:: Source text ::

In the half year ending 31st December, 1851, the paid up capital of the company was augmented, and the tariff for the transmission of messages was reduced in the large proportion of 50 per cent. upon its original rate. The extent of the line was increased 8 per cent., and that of the conducting wires nearly 35 per cent. The average number of wires upon the lines was augmented by this change from 4 to 5. The effect of this, and the gradual increase from month to month in the next half year was an increase of above 60 per cent. in the amount of business, and nearly 13 per cent. in the receipts, the dividends having been augmented from 4 to 6 per cent.

Among the more recent improvements in the transaction of telegraphic business which have been made by this company, the following may be mentioned.

"Franked message papers," pre-paid, are now issued, procurable at any stationer's. These, with the message filled in, can be dispatched to the office when and how the sender likes; and the company intend very quickly to sell electric stamps, like Queen's heads, which may be stuck on to any piece of paper, and frank its contents without any further trouble. Another very important arrangement for mercantile men is the sending of "remittance messages," by means of which money can be paid in at the central office in London, and, within a few minutes, paid out at Liverpool or Manchester, or by the same means sent up to town with the like dispatch from Liverpool, Manchester, Bristol, Birmingham, Leeds, Glasgow, Edinburg, Newcastle-on-Tyne, Hull, York, Plymouth, and Exeter. There is a money-order office in the Lothbury establishment to manage this department, which will, no doubt, in all emergencies, speedily supersede the government moneyorder office, which works through the slower medium of the post-office.

THE MAGNETIC TELEGRAPH COMPANY.

This company has established an underground line of ten wires from London to Liverpool, by Manchester, and one of six wires from Liverpool to Portpatrick, and from thence to Belfast. The line from Belfast to Dublin, and from thence to Cork, with branches, is overground on poles. The underground system is again adopted from Cork to Queenstown.

Lines are in progress of construction along the Waterford and Limerick Railway, and six additional wires are being laid between Dublin and Belfast.

The instruments used are the needle-telegraph, and chiefly the double needle instruments, the current being produced not by galvanic batteries, but by magneto-electrice machines, on the principle patented by Messrs. Henley and Forster, improved in various details by the Messrs. Bright, the secretary and engineer of the company.

The speech delivered by the Queen on opening the parlia mentary session of 1854, was supplied verbatim to the Belfast journals at 2 h. 25 m., to those of Dublin at 2 h. 40 m., and to those of Cork at 3 h. 20 m. on the afternoon of its delivery.

The tariff is regulated upon principles similar to that of the Electric Telegraph Company.

:::
:: Supplied records ::

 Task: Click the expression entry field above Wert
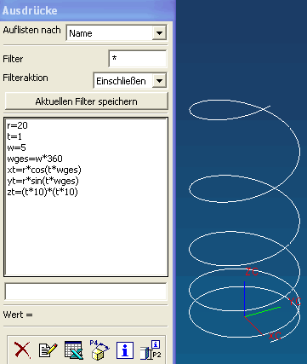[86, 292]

:::
:: Supplied records ::

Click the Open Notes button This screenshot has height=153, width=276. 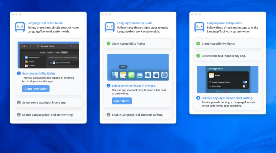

:::

= Tasks =
1. Write out word for word the part of the passage on the telegraph companies that starts at "In the half" and ends at "6 per cent.".
2. Resume the passage on the telegraph companies, continuing on from its final sentence.

= Responses to the exercise =
1.
In the half year ending 31st December, 1851, the paid up capital of the company was augmented, and the tariff for the transmission of messages was reduced in the large proportion of 50 per cent. upon its original rate. The extent of the line was increased 8 per cent., and that of the conducting wires nearly 35 per cent. The average number of wires upon the lines was augmented by this change from 4 to 5. The effect of this, and the gradual increase from month to month in the next half year was an increase of above 60 per cent. in the amount of business, and nearly 13 per cent. in the receipts, the dividends having been augmented from 4 to 6 per cent.

2.
Although this company was not incorporated until the middle of 1852, it has now (July, 1854) upwards of 2,000 miles of telegraphic lines, and 13,000 miles of wire in active operation, and from the rapid progress it has hitherto made, and its power to extend its capital of 300,000l. to 600,000l., it is probable that ere long its scale of operation' will be much further extended, to the great benefit of the public.

SUBMARINE COMPANIES.

The CHARTERED SUBMARINE TELEGRAPH COMPANY, between Great Britain and the Continent, has been formed with a nominal share capital of 150,000l., of which the half has been for the present reserved, the actual amount of the subscribed capital being only 75,000l.

The operations of this company have hitherto (1854) been limited to the establishment of electric eommunication with Belgium, by means of the cable already described, connecting Dover with Ostend.

This company has recently coalesced with the Submarine Telegraph Company.

The SUBMARINE TELEGRAPH COMPANY, between France and England, has a nominal share capital of 100,000l., of which about 75,000l. have been subscribed and expended, the shares representing the remainder being still unallotted. The operations of this company have been limited to the establishment of electric communication between France and England, by means of the submarine cable laid between Dover and Calais.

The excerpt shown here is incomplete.